Nothing. The hardest of the four for most people. If you can do nothing for twenty minutes — neither read, nor listen, nor count breaths — you do not need any further bath ritual advice from anyone.

Afterwards

The first ten minutes after a bath are the window in which the bath either becomes part of the evening or becomes a thing you did before going back to your phone.

The choice that holds the bath open is small. Pat the body dry — do not rub. Apply oil to skin while it is still damp; the body oil (VV-05) absorbs more readily into hydrated skin and traps the residual moisture. Put on a soft cotton or linen robe. Move slowly into the rest of the evening. Lights low.

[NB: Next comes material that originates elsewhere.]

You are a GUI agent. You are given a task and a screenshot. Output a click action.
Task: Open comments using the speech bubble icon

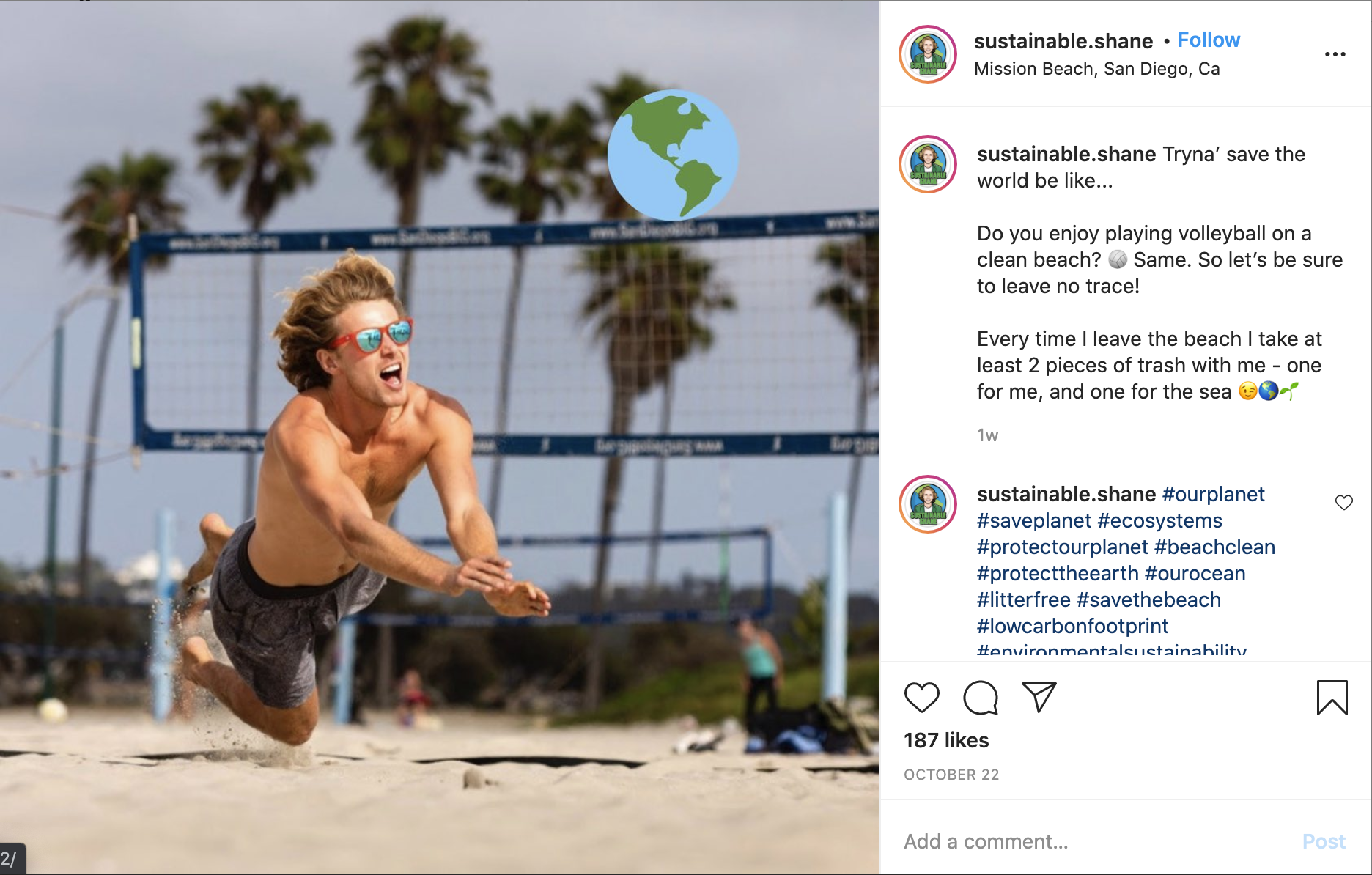tap(981, 698)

The choice that closes the bath is also small. Towel briskly, dress, head straight to a screen. The parasympathetic state collapses in approximately three minutes. The bath becomes one of those experiences that was good while it lasted but did not, in the end, change the texture of the evening.

This is not a moral observation. It is a practical one. The post-bath protocol is part of the bath. The brand of body oil you use is meaningfully less important than whether you use any body oil, and whether you give yourself five quiet minutes to apply it.

How often

Once a week is enough.

Twice a week is luxurious.

Three times a week is too much for skin barrier function. The cumulative exposure starts to outweigh the restorative effect, and the magnesium soak, in particular, has a slight desiccating effect on already-dry skin types when used too often.

The bath is most effective when it is rare enough to feel deliberate. A daily bath is a different practice — closer to hygiene than ritual — and not the practice this essay is about.

A note on the household

The thing that gets in the way of the long bath, more than any cosmetic concern, is the household. Children, partners, dogs, the door, the doorbell, the deliverable due tomorrow.

We do not have a solution for this. We will say, as a matter of observation, that the people we know who actually use baths regularly have negotiated a small amount of household agreement around it. Tuesday and Saturday evenings, 9 pm to 9:30 pm, the bathroom is closed. Phones are not interrupted unless someone is bleeding.

This is not the romance of self-care. It is the small, slightly awkward labour of asking the household to give you twenty minutes.

It is also, in our experience, the thing that makes the difference between a brand of bath products you own and a bath ritual you actually have.